Tickets issued from Chicago’s red light cameras have declined for the fifth consecutive year. Mike Brockway of The Expired Meter also noted that tickets from red light cameras have declined 20 percent in the past five years.

According to documents obtained by the City Finance Department, Brockway writes that Chicago’s red light camera network issued 579,460 tickets last year compared to 612,079 tickets in 2012. The high-water mark was in 2009 when 722,395 tickets were issued. With the decline in tickets comes lower revenue from fines associated with them. Brockway calculated the city has lost $14.3 million drop in fines during that five-year period; the reduced revenues from 2012 to last year was $3.2 million.

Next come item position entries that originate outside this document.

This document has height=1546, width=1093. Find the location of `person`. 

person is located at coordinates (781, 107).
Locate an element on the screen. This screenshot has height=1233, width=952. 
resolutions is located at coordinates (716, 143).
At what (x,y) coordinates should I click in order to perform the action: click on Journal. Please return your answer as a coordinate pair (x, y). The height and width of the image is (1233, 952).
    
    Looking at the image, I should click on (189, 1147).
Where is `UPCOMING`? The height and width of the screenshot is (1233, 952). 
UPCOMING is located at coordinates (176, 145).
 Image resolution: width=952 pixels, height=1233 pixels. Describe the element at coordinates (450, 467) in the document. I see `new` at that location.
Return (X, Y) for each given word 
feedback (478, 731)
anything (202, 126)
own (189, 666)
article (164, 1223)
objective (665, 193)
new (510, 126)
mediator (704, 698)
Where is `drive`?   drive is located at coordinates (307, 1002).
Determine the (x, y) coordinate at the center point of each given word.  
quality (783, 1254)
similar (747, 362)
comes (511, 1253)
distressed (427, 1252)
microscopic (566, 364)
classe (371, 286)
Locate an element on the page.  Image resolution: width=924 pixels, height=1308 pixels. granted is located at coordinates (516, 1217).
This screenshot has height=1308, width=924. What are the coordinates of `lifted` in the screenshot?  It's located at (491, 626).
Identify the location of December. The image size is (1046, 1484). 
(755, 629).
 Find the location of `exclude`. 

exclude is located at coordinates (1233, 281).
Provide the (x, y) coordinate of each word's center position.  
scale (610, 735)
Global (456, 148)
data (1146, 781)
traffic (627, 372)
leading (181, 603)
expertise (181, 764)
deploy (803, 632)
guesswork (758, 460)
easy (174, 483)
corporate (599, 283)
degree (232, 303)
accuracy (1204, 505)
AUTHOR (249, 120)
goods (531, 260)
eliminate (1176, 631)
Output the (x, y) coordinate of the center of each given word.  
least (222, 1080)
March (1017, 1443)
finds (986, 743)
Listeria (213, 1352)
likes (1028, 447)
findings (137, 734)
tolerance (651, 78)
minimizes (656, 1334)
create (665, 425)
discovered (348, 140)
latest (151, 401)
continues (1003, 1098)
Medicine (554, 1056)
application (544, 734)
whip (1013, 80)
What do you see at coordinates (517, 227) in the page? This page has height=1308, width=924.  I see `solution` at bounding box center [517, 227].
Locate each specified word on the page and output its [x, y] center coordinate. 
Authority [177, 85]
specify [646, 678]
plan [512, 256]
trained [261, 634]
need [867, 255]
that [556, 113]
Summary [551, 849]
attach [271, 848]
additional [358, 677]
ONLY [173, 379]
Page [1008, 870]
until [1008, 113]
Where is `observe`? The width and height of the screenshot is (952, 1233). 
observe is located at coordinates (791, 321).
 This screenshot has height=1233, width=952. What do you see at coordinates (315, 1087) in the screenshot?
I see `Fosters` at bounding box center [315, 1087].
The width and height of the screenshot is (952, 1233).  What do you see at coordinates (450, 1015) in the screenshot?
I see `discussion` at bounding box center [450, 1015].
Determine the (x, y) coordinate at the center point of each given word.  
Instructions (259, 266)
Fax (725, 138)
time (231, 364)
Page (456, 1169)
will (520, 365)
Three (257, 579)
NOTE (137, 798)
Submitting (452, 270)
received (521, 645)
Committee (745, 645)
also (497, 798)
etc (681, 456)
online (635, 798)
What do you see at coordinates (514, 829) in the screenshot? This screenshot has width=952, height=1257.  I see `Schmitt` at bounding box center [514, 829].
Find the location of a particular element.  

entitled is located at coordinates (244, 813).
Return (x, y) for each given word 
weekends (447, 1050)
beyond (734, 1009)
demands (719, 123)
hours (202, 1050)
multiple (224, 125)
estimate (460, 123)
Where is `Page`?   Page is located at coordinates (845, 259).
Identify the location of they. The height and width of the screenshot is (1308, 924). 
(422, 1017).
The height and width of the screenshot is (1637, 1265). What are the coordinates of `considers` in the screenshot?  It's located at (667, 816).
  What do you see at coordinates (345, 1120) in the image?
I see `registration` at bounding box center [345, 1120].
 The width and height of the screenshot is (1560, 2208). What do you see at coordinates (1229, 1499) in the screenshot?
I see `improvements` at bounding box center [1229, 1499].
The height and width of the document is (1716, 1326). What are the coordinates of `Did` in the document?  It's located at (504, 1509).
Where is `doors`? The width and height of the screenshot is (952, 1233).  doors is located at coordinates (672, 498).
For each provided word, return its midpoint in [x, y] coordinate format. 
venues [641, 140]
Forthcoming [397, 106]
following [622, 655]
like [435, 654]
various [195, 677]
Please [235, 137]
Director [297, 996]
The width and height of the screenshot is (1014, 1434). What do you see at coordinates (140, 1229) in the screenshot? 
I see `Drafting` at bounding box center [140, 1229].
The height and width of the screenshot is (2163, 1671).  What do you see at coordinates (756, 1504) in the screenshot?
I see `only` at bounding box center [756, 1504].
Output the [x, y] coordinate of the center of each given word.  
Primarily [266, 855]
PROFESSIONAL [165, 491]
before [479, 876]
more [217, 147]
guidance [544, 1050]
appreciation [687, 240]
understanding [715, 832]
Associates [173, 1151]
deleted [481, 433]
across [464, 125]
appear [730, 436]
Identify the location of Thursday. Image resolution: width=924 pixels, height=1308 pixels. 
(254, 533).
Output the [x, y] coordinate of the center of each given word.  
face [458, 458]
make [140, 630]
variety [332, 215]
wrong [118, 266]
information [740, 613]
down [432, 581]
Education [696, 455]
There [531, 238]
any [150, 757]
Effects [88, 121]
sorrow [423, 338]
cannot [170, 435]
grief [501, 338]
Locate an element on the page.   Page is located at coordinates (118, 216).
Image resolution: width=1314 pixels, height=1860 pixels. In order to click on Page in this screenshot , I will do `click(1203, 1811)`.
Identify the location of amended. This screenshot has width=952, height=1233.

Since both Chicago’s red light camera and speed camera networks are crouched in a “safety versus revenue” argument the city can always claim it’s winning. That is exactly what Chicago Department of Transportation spokesman Pete Scales did to Brockway. Scales sided with Team Public Safety and said "these numbers show the enforcement program is having a positive impact and that by decreasing the amount of red-light running in Chicago, we are making Chicago a safer city."

Brockway spoke with Northwestern University Center for Public Safety’s Roy Lucke who said other factors may be involved, particularly a downward trend in total miles driven in automobiles across the country, but agreed the decline in red light camera tickets is a good thing.